Excerpted records:
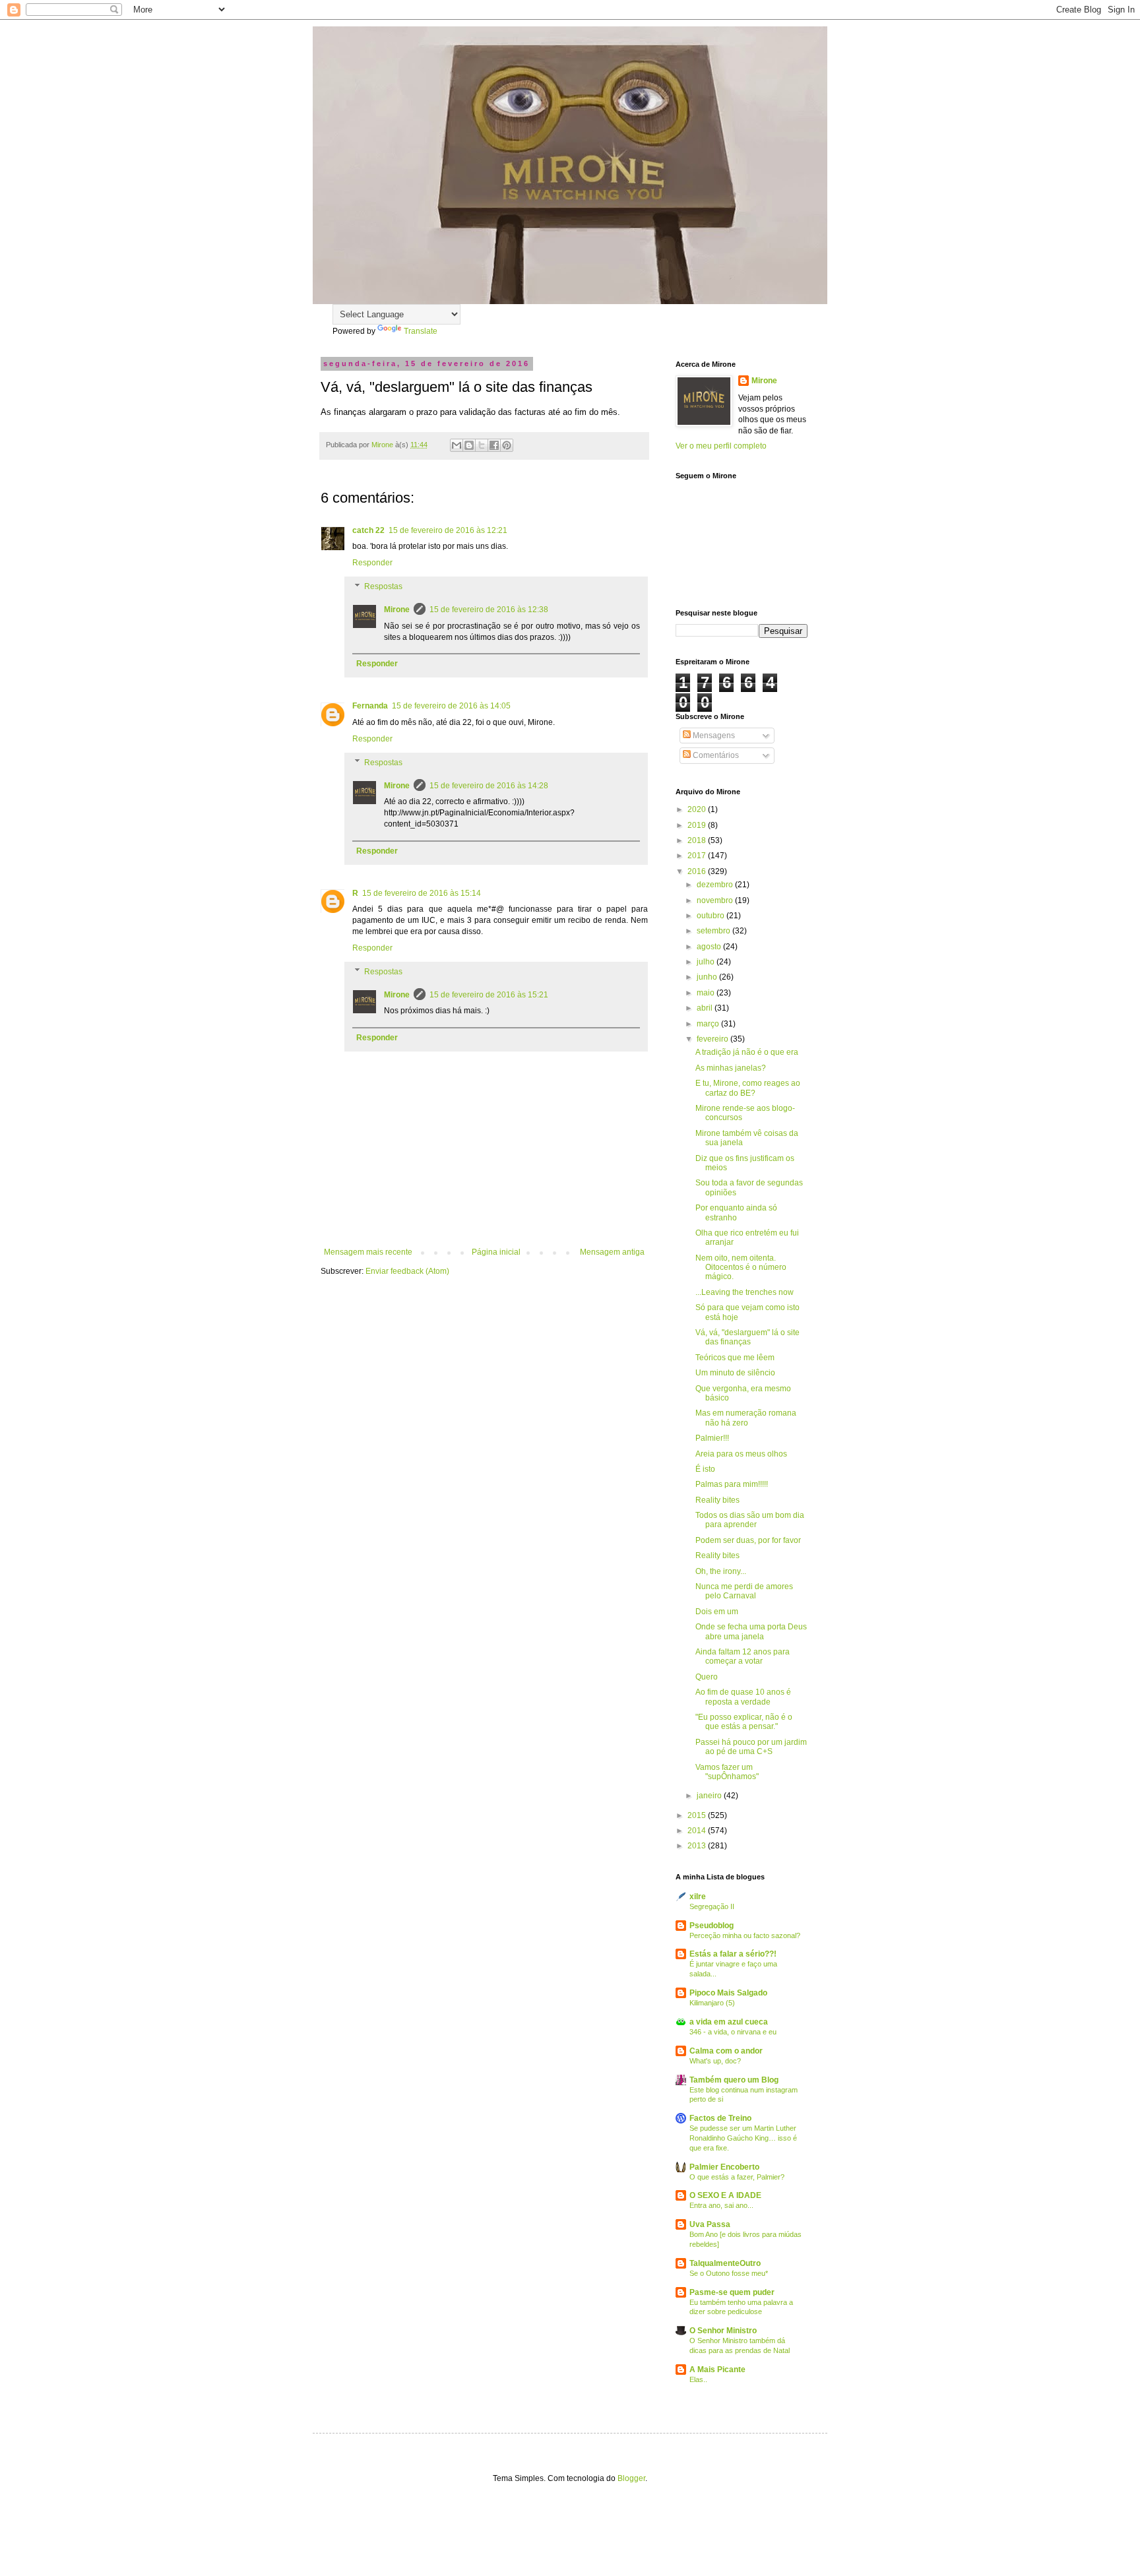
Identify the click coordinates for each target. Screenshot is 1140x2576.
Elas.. (698, 2379)
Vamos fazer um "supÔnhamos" (727, 1772)
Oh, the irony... (720, 1571)
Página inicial (496, 1252)
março (709, 1023)
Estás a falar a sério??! (732, 1954)
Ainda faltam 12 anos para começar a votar (742, 1656)
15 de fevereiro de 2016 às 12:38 (488, 609)
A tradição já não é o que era (746, 1052)
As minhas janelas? (730, 1068)
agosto (710, 946)
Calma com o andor (726, 2051)
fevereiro (713, 1039)
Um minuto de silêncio (735, 1372)
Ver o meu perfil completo (721, 446)
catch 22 (368, 530)
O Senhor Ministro (723, 2330)
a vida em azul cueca (728, 2021)
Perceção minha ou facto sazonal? (744, 1935)
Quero (706, 1676)
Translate (420, 331)
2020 (697, 809)
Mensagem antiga (612, 1252)
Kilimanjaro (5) (712, 2003)
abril (705, 1008)
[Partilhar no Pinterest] (506, 445)
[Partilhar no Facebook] (494, 445)
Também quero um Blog (733, 2080)
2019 (697, 825)
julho (706, 961)
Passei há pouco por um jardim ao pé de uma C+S (751, 1747)
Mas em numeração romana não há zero (745, 1417)
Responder (372, 562)
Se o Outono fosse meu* (728, 2273)
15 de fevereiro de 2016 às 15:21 (488, 994)
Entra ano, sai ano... (721, 2205)
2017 (697, 855)
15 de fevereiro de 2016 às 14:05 (451, 705)
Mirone (397, 609)
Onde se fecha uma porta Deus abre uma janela (751, 1631)
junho (708, 977)
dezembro (716, 884)
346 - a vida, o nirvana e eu (732, 2032)
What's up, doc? (715, 2061)
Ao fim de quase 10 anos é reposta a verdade (743, 1696)
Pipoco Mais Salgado (728, 1992)
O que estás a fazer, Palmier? (736, 2177)
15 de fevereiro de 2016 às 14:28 (488, 785)
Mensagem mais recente (368, 1252)
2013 (697, 1845)
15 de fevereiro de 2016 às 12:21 (448, 530)
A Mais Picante (717, 2369)
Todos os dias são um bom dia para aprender (749, 1520)
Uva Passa (709, 2224)
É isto (705, 1469)
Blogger (631, 2478)
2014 (697, 1830)
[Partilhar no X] (481, 445)
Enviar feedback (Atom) (407, 1271)
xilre (697, 1896)
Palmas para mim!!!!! (731, 1484)
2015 (697, 1815)
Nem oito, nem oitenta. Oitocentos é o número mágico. (740, 1267)
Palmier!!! (712, 1438)
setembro (714, 930)
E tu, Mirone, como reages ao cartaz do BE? (747, 1088)
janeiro (710, 1795)
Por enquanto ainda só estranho (736, 1212)
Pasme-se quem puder (732, 2292)
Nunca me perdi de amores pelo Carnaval (744, 1591)
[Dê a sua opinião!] (469, 445)
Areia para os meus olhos (741, 1454)
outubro (711, 915)
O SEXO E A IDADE (725, 2195)
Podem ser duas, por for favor (748, 1540)
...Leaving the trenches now (744, 1292)
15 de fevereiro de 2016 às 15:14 (421, 893)
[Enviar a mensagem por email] (456, 445)
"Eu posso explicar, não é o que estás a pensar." (743, 1721)
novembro (716, 900)
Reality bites (717, 1500)
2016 (697, 871)
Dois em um (716, 1611)
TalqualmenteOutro (725, 2263)
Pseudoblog (711, 1925)
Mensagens (713, 735)
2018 (697, 840)
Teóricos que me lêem (735, 1357)
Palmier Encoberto (724, 2167)
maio (706, 992)
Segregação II (711, 1906)
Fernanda (370, 705)
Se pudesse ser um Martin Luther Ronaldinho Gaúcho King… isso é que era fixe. (743, 2138)
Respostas (383, 586)
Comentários (715, 755)
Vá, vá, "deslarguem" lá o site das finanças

Assigned task:
Please output, exactly, the lines of the listing from the one containing "[Dê a sua opinião!] (469, 445)" through the last, inclusive, and no other lines.

Reply:
[Dê a sua opinião!] (469, 445)
Areia para os meus olhos (741, 1454)
outubro (711, 915)
O SEXO E A IDADE (725, 2195)
Podem ser duas, por for favor (748, 1540)
...Leaving the trenches now (744, 1292)
15 de fevereiro de 2016 às 15:14 (421, 893)
[Enviar a mensagem por email] (456, 445)
"Eu posso explicar, não é o que estás a pensar." (743, 1721)
novembro (716, 900)
Reality bites (717, 1500)
2016 (697, 871)
Dois em um (716, 1611)
TalqualmenteOutro (725, 2263)
Pseudoblog (711, 1925)
Mensagens (713, 735)
2018 (697, 840)
Teóricos que me lêem (735, 1357)
Palmier Encoberto (724, 2167)
maio (706, 992)
Segregação II (711, 1906)
Fernanda (370, 705)
Se pudesse ser um Martin Luther Ronaldinho Gaúcho King… isso é que era fixe. (743, 2138)
Respostas (383, 586)
Comentários (715, 755)
Vá, vá, "deslarguem" lá o site das finanças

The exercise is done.